If you wrote your own eulogy, what would you say?

A page will turn on the calendar tomorrow and the number in my age will turn one year more.

For as long as I can remember, my birthday has been my time to celebrate.

And I’m not shy about it.

I love birthdays.

A birthday reminds us all to celebrate our own lives. To acknowledge the gifts we’ve received, and the gifts we bring to the world.

Long ago, I took a course where one of the exercises was to write an eulogy for yourself.

I struggled with it.

What did I want people to say about me at my funeral?

As I’ve become my older self, the closeness of an eulogy becomes more clear. So does its purpose.

When in that course, I recall focussing on the things I’d done in the world. My accomplishments. My deeds. As I was taking the course in my early 40s and I expected to live well into my 80s, there were lots of things I thought I’d have done by the time I died.

Some of the things I’d imagined I never even began. Like getting a Ph.D. Hasn’t happened. Yet.

Like being a NYT’s best-selling author. Hasn’t happened. Yet.

Writing my eulogy today is much easier. Whether or not I’ve done all those things yet, it’s up to me to decide how important they are to me. And choose my next steps accordingly. Whatever I choose to do, it’s not about ‘the what’. It’s about who and how I am in the world today.

It’s about how I treat people. How I make them feel. Who I am in good and not so good times.

I want people to remember me as Caring. Passionate. Compassionate. Creative. Kind. I want them to feel a warm fissure of joy when they think of me. To feel like they mattered to me. That I celebrated their human magnificence, their beauty, their heart.

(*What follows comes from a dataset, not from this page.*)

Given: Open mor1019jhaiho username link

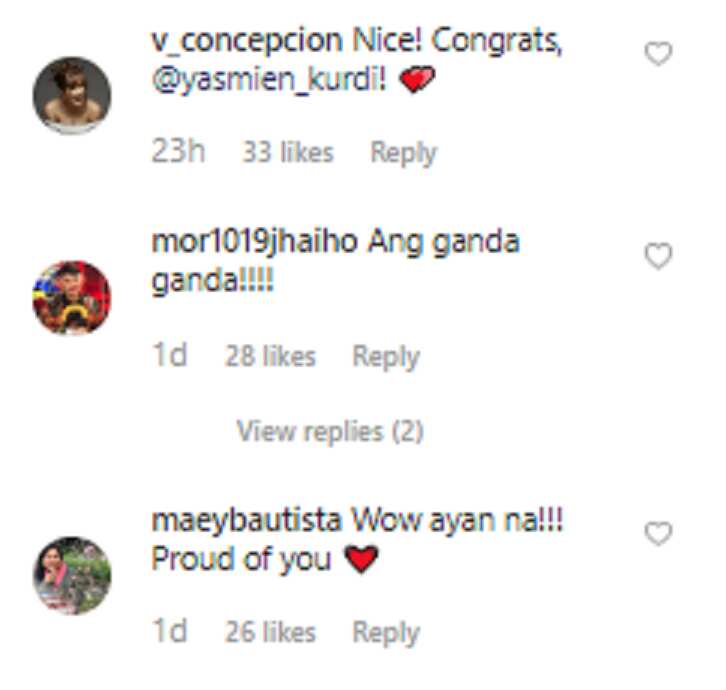Looking at the screenshot, I should (x=254, y=242).
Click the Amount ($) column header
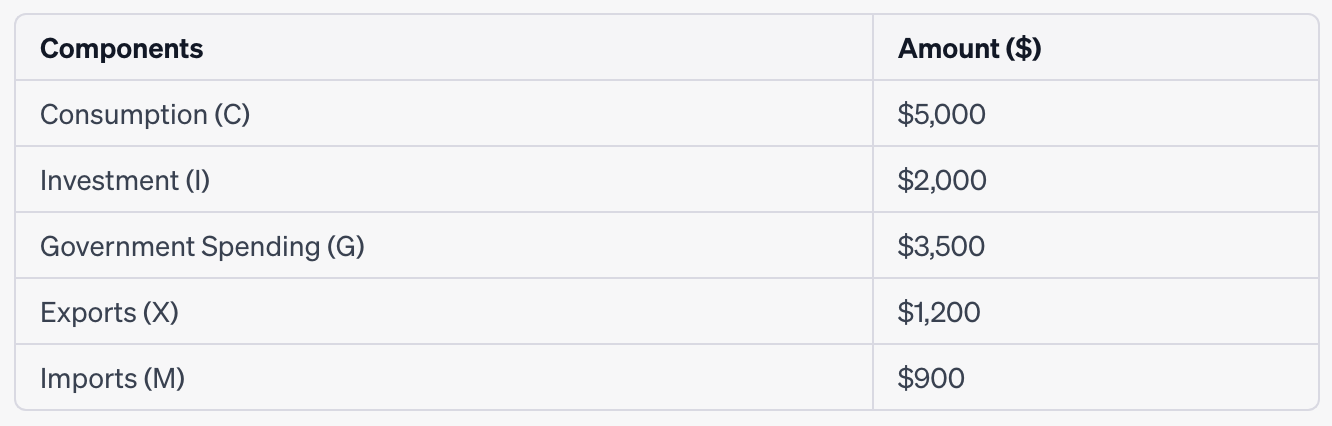The width and height of the screenshot is (1332, 426). (1096, 48)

“As we mature, we must engage with what our own mortality means for us, knowing that we one day enter what I call the Great Unknowing. The season of winter helps us to practice for this.”
.— Christine Valters Paintner, PhD

In this deep winter chill that has settled on our city, I step with loving heart and open mind into the limitless awe of the Great Unknowing. In our intricate dance of life and death, I expose my fears and tears, my joys and laughter. In that liminal space where light shines endless into the deepness of the mystery of the dark, I become the woman I have always been. In that space, my eulogy is not a monument to my life, it is a living reflection of the woman I am today when I live my life in the fires of creativity, fearlessly expressing the best of me so that instead of fearing the worst of me being exposed, I rest in peace every day, knowing that whatever happens next, I have nothing to fear.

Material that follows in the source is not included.